CP – Nicolas HUGUET est revenu avec quelques finesses et micro réglages qui devraient apporter plus de précision dans la définition des programmes de navigation. Ces modifications sont à l’étude pour un nouveau moule de la version V2.

Encore un grand bravo à Nicolas HUGUET qui est revenu avec un titre de vice-champion du monde, cela dans du petit temps alors que nous pensions que c’était la partie du programme de la dérive suscitant le plus de questions.  Avec un peu plus de vent lors de cette régate, nous aurions pu espérer plus encore…

FRA – Il faut également dire que tout s’est enclenché et concrétisé en moins d’un mois (juin). Un mois pour dessiner, faire un moule, fabriquer un premier modèle très bien fini et le valider sur l’eau…. Un miracle ou une explication rationnelle? Tout seul sur ce travail?

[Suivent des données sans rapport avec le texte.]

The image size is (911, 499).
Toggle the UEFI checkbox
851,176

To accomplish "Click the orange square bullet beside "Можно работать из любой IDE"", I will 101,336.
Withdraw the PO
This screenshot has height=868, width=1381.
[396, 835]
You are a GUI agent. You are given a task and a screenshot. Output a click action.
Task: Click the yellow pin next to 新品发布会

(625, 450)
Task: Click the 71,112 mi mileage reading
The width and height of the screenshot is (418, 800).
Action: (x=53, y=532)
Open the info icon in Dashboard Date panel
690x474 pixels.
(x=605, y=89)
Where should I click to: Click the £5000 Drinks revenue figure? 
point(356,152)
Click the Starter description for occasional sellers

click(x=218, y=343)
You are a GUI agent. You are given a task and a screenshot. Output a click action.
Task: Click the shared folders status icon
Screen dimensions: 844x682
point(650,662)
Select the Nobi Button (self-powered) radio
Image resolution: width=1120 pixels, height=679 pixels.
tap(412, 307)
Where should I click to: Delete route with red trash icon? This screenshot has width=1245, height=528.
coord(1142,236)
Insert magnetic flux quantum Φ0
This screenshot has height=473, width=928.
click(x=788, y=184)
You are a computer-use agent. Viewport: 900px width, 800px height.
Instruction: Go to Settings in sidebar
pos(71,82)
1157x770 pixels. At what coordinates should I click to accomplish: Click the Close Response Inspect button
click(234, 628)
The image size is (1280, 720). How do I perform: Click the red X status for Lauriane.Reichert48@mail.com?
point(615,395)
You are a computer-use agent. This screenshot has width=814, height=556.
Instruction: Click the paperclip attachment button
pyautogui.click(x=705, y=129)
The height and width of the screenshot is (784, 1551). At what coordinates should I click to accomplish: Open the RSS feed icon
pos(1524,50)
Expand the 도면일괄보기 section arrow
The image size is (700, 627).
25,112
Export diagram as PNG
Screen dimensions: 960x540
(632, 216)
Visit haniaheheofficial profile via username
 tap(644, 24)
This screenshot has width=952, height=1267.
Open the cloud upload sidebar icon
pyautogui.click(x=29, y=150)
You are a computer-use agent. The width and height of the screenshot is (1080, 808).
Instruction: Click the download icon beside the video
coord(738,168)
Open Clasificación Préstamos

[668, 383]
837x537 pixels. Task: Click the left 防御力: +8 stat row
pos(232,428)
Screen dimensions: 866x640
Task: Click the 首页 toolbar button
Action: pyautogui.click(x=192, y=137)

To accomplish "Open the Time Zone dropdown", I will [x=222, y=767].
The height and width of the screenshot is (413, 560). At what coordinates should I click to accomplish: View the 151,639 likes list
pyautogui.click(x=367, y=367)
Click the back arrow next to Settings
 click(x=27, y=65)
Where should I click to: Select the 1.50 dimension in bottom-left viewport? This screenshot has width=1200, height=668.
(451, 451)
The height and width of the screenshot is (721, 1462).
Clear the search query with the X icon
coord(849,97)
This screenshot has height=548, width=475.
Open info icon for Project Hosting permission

CP – Oui c’est ce que j’explique au début, la magie de faire des équipes de passionnés a opéré …

Note : parce qu’il faut le citer le petit Nicolas GOYARD, un champion de windsurf mais aussi, je peux vous assurer qu’avec un soft de 3D, il est plutôt adroit. Il nous a donné un gros coup de main pour le dessin et l’usinage des moules.

FRA – A quand une version de cette nouvelle dérive dans ton catalogue? Adaptable à toute planche?

CP – Je pense que cette option est techniquement réalisable nous en avons pour le moment juste parlé. Si un certain nombre de demandeurs se manifestent, peut-être qu’il faudra passer à l’action.

(Note: depuis cet interview fait début aout 2017, la décision a été prise d’inclure un système permettant d’adapter la dérive à toute planche selon sa forme de tête. Cette option qui amène de la polyvalence retarde un peu la finalisation du projet par des contraintes supplémentaires. La version finale sera disponible à partir de fin septembre ou courant octobre)

FRA – L’ultime ‘étape de ce projet dérive sera pour FRA, sa production en série à prix plancher. Sera-t-il possible selon toi d’adapter un profil haute-performance carbone à une production série en verre. Jouable du côté des procédés et des matériaux?

CP – Le produit que nous avons réalisé est défini pour la compétition et sans compromis, je pense pouvoir le proposer aux environs de 700€. Certes cela peut représenter beaucoup d’argent pour certain, j’en suis conscient. Mais l’emploi de matériaux les plus Hi-Tech et l’incidence de la main d’œuvre dans une production artisanale nous conduise inexorablement à ce prix. L’idée d’un produit moins cher est séduisante On pourrait par exemple remplacer les fibres de carbone par des fibres de verre, utiliser une résine moins chère. Oui possible en sachant que les valeurs mécaniques de la pièce pourraient en prendre un sacré coup. Et malgré tout, le coût de la main d’œuvre reste le même quelle que soit la matière …. Délocaliser ? Donc, proposer un produit un peu moins cher et beaucoup moins bon me fait moyennement vibrer …  Dans l’immédiat bien que j’y réfléchisse, je n’ai pas de solution concrète à proposer.

(Note: F.R.A. qui est attentif à la forte évolution des procédés actuels pour mettre en œuvre plastiques et composites, pense à de réelles opportunités d’évolutions de produire plus économiquement sans perdre de manière rédhibitoire en propriétés mécaniques  … affaire à suivre).

FRA – merci Philippe pour toutes ces précisions et ton implication.